Drought watch remains for Bradford, Cameron, Centre, Clearfield, Columbia, Cumberland, Elk, Forest, Jefferson, Juniata, Lycoming, Montour, Northumberland, Perry, Snyder, Sullivan, Tioga, Union, Warren, and Wyoming counties.

Three counties remain on drought warning: Clinton, McKean, and Potter.

DEP makes drought watch, warning, or emergency declaration recommendations based on four numeric indicators. The agency gets stream flow and groundwater level data from a statewide network of gauges maintained by the U.S. Geological Survey. In addition, DEP monitors precipitation and soil moisture. DEP also factors in information it receives from public water suppliers.

There are normal ranges for all four indicators, and DEP makes its drought status recommendations after assessing the departures from these normal ranges for all indicators for periods of 3-12 months. Declarations are not based on one indicator alone. For details on indicator monitoring, see this fact sheet: Drought Management in Pennsylvania.

A drought emergency has not been declared for any county.

Watches and warnings

Consumers on drought warning are asked to reduce their individual water use 10-15 percent, based on a statewide average of 62 gallons per person per day. This means a reduction of six to nine gallons a day.

Consumers on drought watch are asked to reduce their individual water use 5-10 percent, or a reduction of three to six gallons of water per day.

DEP has notified water suppliers in these counties of the need to monitor their supplies and be prepared by updating their drought contingency plans as necessary. Varying localized conditions may lead water suppliers or municipalities to ask residents for more stringent conservation actions by residents.

Fourteen public water suppliers are requiring consumers to reduce water use. Twelve suppliers are asking consumers to voluntarily make reductions. Find the list at http://www.dep.pa.gov/drought.

Reducing water use

There are many ways to reduce water use around the house and yard, including:

• Run water only when necessary. Don't let the faucet run while brushing your teeth or shaving. Shorten the time you let the water run to warm up before showering. Use a bucket to catch the water and reuse it to water your plants.

• Run the dishwasher and washing machine only with full loads.

When watering your garden, be efficient and effective: Water in the evening or morning, and direct the water to the ground at the base of the plant, so you don't waste water through evaporation.

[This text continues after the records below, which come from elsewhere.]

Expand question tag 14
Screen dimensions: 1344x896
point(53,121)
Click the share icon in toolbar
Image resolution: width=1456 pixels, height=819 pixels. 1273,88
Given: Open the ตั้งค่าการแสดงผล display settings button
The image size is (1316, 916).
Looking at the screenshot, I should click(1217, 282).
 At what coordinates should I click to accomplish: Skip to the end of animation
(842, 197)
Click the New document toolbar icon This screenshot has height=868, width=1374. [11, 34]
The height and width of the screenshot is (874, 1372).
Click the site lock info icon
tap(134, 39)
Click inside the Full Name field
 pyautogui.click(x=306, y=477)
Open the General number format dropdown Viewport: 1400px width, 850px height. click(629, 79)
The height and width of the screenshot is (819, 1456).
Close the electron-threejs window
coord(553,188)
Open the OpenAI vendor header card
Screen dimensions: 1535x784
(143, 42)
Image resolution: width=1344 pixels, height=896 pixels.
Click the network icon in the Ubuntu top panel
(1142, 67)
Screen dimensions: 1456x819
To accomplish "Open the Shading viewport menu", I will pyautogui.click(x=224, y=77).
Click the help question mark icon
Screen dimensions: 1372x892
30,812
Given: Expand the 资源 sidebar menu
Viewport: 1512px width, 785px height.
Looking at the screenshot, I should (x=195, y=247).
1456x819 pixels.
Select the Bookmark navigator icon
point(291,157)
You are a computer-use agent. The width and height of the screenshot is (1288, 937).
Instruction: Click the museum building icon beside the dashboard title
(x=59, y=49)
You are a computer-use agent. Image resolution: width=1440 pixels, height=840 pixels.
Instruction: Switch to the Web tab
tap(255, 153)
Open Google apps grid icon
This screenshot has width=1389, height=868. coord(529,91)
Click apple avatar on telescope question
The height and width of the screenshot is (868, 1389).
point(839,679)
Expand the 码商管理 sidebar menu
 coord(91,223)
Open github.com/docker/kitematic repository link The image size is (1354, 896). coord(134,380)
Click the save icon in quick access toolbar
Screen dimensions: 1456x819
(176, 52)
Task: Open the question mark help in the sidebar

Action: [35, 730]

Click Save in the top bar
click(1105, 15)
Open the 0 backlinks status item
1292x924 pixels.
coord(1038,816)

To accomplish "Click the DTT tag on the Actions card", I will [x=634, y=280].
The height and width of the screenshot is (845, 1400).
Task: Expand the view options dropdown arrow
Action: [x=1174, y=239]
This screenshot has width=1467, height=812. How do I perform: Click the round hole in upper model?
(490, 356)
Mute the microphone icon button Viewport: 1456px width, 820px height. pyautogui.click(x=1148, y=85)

• Water your lawn sparingly and only if necessary. Over-watering is wasteful, encourages fungal growth, and results in shallow, compacted root systems that are more susceptible to drought.

• Re-use old water from bird baths, vases, or pet bowls to water plants.

• When mowing your lawn, set the blades to 2-3 inches high. Longer grass shades the soil, improving moisture retention. It also grows thicker and develops a deeper root system, so it can better survive drought.

• Check for household leaks. For example, a leaking toilet can waste up to 200 gallons of water daily.

• Sweep your sidewalk, deck, or driveway, rather than hosing it off.

• Replace older appliances with high-efficiency, front-loading models that use about 30 percent less water and 40-50 percent less energy.

• Install low-flow plumbing fixtures and aerators on faucets.